Pixel coordinate grounding data:
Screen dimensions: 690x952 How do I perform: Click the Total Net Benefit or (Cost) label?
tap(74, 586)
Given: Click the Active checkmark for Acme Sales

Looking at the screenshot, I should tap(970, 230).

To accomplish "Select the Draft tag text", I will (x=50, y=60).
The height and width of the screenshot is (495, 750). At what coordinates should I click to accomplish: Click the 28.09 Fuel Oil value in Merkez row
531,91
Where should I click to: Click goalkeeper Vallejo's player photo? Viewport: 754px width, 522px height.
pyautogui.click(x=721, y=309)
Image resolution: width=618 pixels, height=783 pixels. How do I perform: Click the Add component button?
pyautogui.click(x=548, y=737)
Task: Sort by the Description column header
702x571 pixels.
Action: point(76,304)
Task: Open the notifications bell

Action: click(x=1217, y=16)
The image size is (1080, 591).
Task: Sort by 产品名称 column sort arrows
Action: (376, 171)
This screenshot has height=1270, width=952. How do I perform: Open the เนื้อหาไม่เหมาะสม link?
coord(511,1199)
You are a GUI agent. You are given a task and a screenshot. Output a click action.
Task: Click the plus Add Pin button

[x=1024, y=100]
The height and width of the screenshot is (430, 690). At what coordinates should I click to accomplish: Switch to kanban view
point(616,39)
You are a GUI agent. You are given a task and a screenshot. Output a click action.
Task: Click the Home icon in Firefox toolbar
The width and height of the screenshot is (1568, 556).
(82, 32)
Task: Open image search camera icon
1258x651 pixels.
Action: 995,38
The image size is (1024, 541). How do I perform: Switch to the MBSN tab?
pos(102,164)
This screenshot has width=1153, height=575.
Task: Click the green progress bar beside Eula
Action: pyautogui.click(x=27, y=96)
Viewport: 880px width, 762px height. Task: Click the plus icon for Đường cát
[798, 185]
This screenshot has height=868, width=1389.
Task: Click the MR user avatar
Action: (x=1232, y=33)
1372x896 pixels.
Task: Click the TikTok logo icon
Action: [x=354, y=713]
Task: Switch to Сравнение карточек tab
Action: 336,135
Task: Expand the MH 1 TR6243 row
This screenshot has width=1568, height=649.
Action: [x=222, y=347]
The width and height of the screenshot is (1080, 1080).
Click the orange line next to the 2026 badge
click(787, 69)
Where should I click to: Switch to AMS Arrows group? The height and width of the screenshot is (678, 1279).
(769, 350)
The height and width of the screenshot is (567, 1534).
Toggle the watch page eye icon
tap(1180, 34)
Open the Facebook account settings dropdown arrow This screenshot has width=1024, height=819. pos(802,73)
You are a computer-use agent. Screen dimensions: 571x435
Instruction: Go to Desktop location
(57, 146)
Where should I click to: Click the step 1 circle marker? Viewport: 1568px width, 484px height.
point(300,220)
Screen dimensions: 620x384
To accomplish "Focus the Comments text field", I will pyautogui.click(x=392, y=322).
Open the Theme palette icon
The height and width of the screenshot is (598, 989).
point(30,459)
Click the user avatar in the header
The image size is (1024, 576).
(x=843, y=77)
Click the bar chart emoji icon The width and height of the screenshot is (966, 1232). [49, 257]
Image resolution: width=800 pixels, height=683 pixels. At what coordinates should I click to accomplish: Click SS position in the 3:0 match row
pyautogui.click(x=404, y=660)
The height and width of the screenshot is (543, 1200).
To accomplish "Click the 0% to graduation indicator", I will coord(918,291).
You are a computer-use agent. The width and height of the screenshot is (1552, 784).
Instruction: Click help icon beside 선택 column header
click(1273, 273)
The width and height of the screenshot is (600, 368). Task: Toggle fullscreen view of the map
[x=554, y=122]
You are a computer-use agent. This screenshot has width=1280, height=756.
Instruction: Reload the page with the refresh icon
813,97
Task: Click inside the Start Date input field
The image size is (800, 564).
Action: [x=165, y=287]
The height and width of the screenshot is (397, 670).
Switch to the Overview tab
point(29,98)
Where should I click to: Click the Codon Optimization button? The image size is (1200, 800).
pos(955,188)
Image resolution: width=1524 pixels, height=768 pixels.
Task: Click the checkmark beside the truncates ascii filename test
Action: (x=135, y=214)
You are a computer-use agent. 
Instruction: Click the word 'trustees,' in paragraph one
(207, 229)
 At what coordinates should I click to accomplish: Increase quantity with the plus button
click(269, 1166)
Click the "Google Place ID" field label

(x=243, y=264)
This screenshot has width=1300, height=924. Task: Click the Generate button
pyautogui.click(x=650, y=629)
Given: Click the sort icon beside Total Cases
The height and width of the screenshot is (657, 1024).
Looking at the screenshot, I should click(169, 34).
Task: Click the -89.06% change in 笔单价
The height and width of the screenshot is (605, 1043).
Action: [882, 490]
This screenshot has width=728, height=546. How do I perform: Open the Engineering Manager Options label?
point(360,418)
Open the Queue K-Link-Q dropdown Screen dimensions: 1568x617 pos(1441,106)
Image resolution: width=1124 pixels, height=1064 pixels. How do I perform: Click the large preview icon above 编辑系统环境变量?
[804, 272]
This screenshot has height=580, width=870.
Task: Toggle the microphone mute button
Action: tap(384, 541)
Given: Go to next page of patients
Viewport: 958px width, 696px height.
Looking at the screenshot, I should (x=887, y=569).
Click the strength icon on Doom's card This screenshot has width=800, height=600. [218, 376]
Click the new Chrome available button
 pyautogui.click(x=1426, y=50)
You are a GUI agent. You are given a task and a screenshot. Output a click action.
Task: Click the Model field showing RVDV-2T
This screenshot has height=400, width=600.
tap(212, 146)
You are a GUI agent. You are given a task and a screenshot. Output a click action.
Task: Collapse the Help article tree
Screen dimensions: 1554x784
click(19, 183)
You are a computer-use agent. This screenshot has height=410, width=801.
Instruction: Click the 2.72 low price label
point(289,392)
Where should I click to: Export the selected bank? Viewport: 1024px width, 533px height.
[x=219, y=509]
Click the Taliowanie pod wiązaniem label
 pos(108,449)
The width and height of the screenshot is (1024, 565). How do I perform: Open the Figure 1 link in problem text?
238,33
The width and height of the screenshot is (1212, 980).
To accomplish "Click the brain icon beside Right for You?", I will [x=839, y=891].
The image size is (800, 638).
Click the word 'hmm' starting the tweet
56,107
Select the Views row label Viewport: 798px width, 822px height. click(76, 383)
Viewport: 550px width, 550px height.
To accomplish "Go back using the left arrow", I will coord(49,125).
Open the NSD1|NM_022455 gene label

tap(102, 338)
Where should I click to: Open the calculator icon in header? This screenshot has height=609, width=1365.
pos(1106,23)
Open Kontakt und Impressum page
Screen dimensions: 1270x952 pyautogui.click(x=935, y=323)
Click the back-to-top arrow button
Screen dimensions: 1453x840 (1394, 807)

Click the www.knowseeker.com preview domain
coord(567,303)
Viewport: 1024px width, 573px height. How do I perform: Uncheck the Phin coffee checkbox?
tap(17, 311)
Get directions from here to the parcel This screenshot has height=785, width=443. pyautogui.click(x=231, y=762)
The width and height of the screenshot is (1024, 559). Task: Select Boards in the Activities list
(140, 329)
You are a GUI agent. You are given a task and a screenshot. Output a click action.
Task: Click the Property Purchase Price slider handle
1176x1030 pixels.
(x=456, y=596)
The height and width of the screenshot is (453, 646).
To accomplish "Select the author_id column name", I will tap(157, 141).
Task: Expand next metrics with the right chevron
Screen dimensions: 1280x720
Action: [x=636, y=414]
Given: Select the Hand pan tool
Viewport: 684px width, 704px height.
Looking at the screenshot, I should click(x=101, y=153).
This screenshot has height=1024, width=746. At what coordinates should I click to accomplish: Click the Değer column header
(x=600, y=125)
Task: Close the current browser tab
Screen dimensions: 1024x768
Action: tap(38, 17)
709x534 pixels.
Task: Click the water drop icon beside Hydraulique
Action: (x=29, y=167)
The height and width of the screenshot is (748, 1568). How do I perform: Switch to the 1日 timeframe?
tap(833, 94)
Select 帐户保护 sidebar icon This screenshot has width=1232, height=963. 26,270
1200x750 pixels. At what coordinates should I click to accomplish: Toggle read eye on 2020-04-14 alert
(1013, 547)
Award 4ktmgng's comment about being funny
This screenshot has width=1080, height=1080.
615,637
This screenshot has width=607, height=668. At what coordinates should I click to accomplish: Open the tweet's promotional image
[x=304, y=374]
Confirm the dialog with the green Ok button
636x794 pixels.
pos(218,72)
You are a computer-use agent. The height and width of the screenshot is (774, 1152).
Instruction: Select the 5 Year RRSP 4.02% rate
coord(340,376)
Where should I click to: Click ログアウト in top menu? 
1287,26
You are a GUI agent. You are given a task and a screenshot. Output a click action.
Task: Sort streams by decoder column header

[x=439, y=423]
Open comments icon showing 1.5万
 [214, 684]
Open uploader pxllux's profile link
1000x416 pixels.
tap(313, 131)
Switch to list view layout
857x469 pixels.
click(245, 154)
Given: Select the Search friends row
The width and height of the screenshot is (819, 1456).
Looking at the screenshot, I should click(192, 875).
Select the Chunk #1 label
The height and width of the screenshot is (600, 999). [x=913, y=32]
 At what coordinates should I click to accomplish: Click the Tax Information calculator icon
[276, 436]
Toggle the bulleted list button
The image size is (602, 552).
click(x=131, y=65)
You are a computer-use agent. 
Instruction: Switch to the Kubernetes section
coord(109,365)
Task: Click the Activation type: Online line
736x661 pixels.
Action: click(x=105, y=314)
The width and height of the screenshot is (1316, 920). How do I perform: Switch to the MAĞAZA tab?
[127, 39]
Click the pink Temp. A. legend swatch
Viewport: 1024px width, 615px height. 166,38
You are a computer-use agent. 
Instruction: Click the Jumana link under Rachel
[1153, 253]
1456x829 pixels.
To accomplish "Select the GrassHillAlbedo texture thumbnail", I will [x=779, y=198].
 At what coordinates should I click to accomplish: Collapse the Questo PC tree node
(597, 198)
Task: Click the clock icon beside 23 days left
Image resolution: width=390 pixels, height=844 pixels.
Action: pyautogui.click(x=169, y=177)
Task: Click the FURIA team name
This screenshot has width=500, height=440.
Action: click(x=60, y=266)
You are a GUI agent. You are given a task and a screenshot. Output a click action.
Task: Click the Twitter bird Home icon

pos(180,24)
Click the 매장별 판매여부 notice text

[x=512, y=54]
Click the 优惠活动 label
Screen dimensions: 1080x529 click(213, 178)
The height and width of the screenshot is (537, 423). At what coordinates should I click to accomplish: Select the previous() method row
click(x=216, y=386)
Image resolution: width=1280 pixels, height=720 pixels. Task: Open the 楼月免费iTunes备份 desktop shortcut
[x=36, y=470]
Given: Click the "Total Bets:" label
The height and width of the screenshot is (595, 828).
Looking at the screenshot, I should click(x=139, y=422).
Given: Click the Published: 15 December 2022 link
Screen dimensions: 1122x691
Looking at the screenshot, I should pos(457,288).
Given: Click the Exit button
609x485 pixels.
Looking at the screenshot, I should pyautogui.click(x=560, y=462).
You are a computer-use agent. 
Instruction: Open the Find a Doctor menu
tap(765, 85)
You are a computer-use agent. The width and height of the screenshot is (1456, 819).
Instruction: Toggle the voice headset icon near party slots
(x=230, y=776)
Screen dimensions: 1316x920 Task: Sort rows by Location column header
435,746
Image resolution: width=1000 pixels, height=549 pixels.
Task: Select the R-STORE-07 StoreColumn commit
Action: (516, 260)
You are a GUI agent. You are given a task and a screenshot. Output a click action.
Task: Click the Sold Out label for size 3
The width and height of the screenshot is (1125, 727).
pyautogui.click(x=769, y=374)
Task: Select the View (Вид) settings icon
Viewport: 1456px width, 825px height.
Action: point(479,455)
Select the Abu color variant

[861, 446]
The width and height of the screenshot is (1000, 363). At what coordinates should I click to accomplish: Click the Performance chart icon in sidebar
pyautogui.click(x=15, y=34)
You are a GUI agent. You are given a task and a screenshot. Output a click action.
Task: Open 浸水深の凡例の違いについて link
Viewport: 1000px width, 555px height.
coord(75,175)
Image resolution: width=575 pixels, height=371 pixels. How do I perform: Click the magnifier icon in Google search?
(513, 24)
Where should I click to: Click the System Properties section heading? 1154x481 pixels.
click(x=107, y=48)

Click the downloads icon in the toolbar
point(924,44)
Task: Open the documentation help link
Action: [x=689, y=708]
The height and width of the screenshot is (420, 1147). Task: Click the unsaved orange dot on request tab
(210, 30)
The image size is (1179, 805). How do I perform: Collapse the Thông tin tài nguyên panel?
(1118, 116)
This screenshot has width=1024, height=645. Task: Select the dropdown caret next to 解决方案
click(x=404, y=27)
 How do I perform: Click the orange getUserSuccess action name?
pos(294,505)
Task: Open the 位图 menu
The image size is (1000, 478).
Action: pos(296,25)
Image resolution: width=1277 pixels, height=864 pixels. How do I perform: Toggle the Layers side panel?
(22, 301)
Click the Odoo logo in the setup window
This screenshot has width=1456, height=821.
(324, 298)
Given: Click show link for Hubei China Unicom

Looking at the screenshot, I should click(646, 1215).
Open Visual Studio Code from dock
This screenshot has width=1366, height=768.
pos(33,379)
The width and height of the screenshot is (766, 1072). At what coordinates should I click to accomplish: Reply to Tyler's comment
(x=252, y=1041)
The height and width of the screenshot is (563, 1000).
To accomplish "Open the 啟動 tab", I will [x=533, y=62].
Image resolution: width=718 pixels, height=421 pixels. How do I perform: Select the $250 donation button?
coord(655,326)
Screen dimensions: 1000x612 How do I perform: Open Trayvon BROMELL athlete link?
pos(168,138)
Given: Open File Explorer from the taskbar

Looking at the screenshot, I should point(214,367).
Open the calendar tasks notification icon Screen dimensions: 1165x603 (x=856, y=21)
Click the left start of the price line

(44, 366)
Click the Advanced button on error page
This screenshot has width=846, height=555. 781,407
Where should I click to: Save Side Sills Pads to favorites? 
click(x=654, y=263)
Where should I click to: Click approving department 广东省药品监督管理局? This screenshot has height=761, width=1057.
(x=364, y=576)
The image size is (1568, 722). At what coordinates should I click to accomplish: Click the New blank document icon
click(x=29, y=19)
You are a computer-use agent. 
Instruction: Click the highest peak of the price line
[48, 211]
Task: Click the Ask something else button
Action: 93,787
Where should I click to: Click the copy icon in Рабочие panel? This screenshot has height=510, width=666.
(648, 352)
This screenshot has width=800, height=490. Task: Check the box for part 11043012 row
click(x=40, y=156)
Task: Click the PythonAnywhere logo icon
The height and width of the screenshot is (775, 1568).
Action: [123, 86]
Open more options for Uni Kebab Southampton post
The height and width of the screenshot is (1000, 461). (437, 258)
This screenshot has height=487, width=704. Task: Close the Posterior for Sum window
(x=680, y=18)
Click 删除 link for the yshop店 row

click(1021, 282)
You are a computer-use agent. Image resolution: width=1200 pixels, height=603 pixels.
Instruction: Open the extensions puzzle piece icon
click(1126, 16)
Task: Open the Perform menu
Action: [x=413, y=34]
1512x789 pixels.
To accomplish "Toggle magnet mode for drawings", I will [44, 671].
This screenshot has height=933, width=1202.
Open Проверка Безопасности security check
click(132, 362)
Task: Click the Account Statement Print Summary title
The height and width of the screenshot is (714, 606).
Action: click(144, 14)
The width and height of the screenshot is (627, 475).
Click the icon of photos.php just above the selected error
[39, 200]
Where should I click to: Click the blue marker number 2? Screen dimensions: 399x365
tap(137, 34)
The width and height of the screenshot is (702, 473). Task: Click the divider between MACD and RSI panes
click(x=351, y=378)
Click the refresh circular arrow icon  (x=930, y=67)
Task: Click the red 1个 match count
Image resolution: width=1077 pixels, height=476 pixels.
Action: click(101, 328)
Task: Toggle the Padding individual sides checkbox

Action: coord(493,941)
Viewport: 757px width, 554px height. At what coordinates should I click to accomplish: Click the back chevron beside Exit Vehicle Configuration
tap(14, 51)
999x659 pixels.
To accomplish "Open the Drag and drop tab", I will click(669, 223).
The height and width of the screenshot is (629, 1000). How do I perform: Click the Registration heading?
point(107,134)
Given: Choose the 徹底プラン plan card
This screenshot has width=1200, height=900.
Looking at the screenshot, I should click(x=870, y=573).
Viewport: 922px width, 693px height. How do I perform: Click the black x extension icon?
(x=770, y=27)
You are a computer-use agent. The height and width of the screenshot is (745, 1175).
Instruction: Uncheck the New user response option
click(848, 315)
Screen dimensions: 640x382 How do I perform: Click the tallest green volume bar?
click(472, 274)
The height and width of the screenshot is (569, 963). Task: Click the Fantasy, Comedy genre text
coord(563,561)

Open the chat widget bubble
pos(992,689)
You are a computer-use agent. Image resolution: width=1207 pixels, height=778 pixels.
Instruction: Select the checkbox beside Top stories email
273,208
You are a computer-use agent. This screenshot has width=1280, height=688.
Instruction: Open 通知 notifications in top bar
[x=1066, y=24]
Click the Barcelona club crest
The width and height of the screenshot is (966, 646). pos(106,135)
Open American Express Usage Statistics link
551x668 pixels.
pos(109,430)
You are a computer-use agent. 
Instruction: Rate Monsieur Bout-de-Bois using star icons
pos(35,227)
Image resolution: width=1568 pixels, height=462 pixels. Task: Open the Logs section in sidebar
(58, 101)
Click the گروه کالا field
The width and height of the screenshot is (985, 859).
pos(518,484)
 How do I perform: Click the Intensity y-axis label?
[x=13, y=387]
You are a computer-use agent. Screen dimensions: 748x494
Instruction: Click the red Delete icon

# [TASK TO CARRY OUT]
Scan the entries above. Copy each line that has the string "settings".

# [ANSWER TO THE EXERCISE]
Open the Facebook account settings dropdown arrow This screenshot has width=1024, height=819. pos(802,73)
Task: Select the View (Вид) settings icon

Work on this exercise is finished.